I’m a little curious about the episode title being the person’s name when the conversation was less about them and more about this type of situation. I think the episode is about much more than this specific person and they’re not really owed that type of front-and-center attention. But maybe that’s the point? I don’t know.
Thank you. It was something I was afraid to talk about the past couple days, but hearing Waypoint’s talk today helped remind me that this community is good and would understand how I’d be feeling after all of this.
That’s kind of a weird rant - I don’t think anybody is saying “victims shouldn’t have proof”, or that concrete proof doesn’t matter. I think the point Rob was trying to make is that when you’re not the appropriate authority for the proof to be brought to (like, say, if you’re a listener of Nick’s podcasts), or if it’s an incident or pattern of incidents for which proof can’t exist (like repeated off-colour comments at lunch break or whatever), then listen and believe and don’t ask for proof. There’s no sense in which that’s a disempowering or defeatist narrative for victims, like you’re implying.
Can’t say I can abide by this perspective. Supporting victims means supporting their right to withhold sensitive information. The tone in this post comes off as stranglely victim-blamey and selective when it comes to which victims’ voices to prioritize; we aren’t entitled to their emotional labor, and they’re not obligated to provide it.
Somehow I’ve not actually watched anything featuring Nick Robinson in any way, although I knew he had a hand in Rev3 and Polygon and a vague sense that a lot of people saw him as this good soft boy of games journalism / personality driven shows.

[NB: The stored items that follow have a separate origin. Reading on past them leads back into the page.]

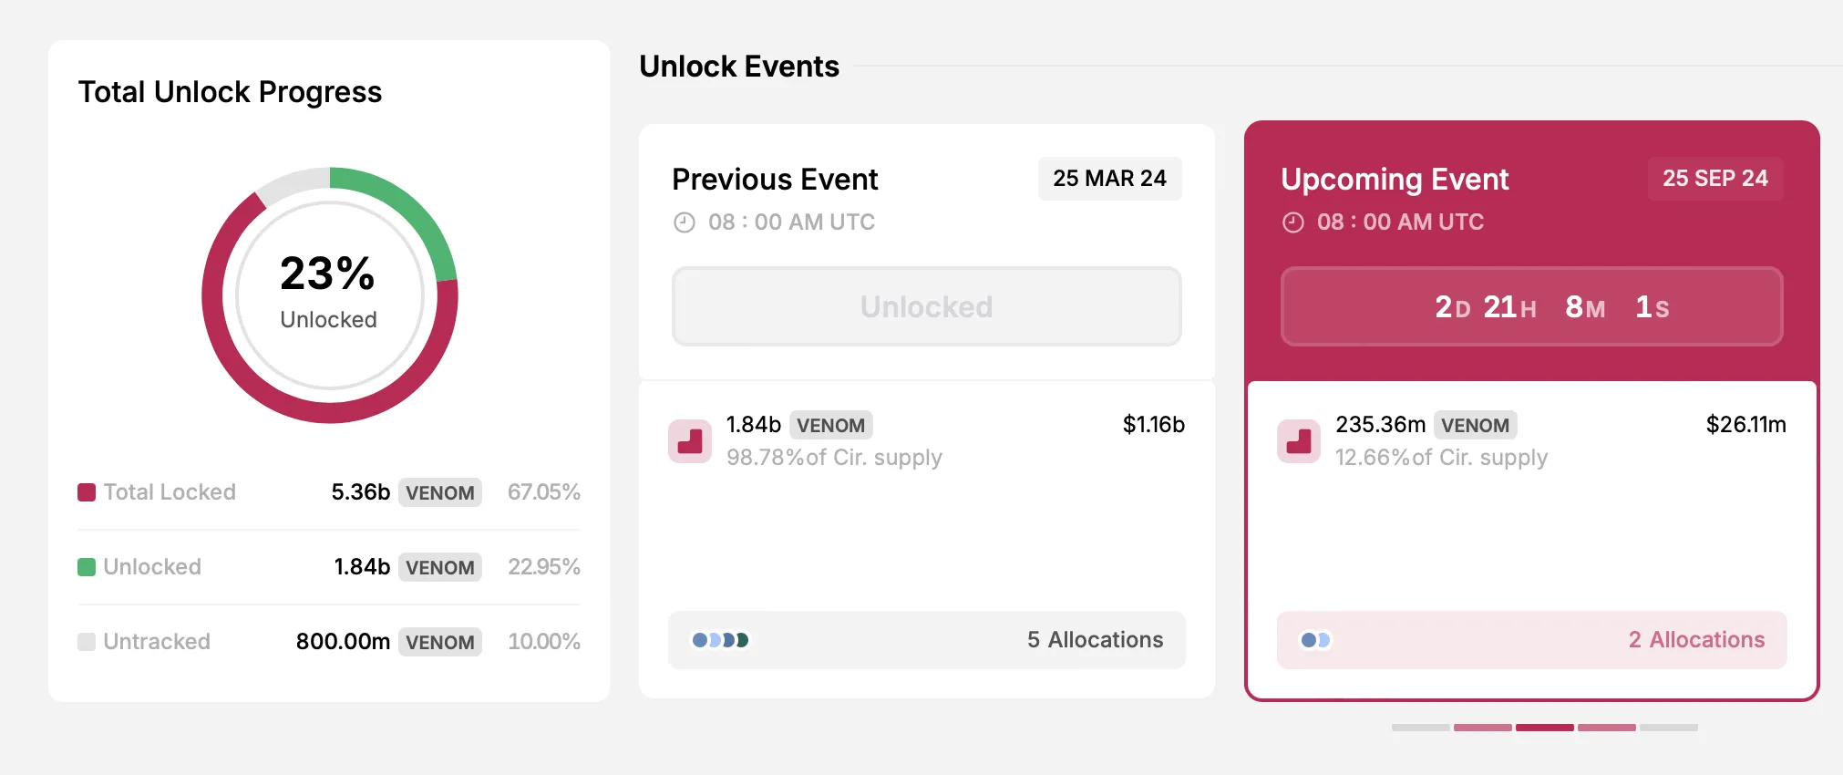The height and width of the screenshot is (775, 1843).
Task: Select the active middle carousel indicator
Action: point(1544,728)

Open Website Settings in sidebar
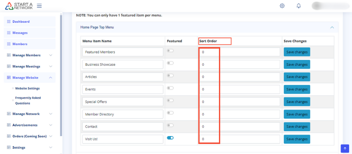coord(27,89)
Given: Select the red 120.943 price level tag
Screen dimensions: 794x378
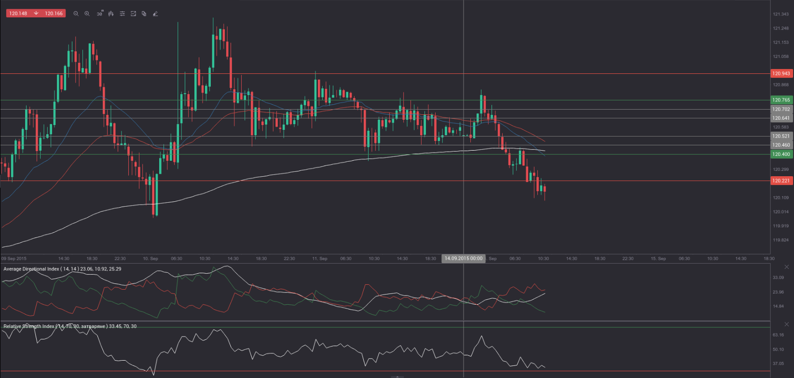Looking at the screenshot, I should (x=781, y=73).
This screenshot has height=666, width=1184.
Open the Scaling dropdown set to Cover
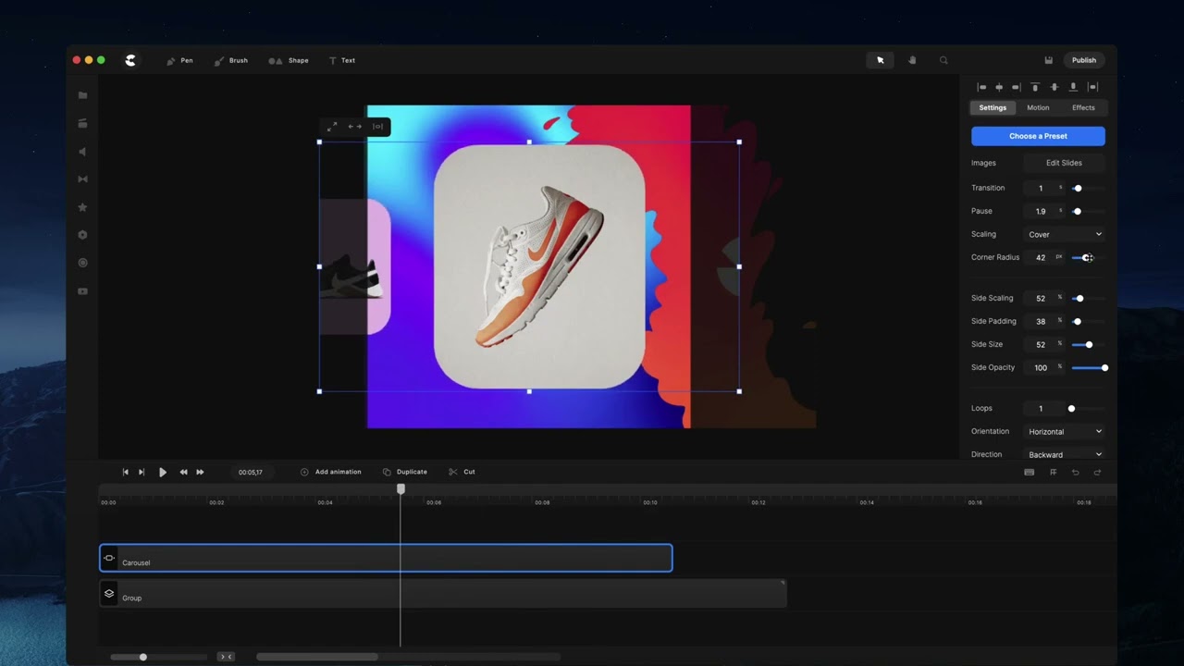[1064, 234]
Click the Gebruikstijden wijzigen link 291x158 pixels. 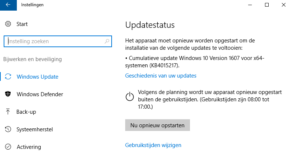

That said this was quite shocking regardless, from seeing out of context retweets speaking vaguely about the things that occurred, to seeing the whole thing blow open and the numerous victims of harassment bravely stepping forward with their experiences.
Maybe it’s just the few outlets I follow (such as Waypoint) but I’ve felt a strange sense of joy and justice that the surrounding community have approached this so respectfully towards the victims.
It’s just so refreshing to see after controversies like JonTron–a YouTube creator I used to follow–had a fervent group of people, mainly gamergaters and 4chan folks, defending them or supporting their racist anti-immigrant views.
Dear me, it’s been a weird last week, with some deeply affecting personal tragedy weighing on the mind as well. Huge outpouring of support for the victims of harassment, hopefully this sets a precedent for future dealings with beloved internet celebrities and their repulsive behaviour.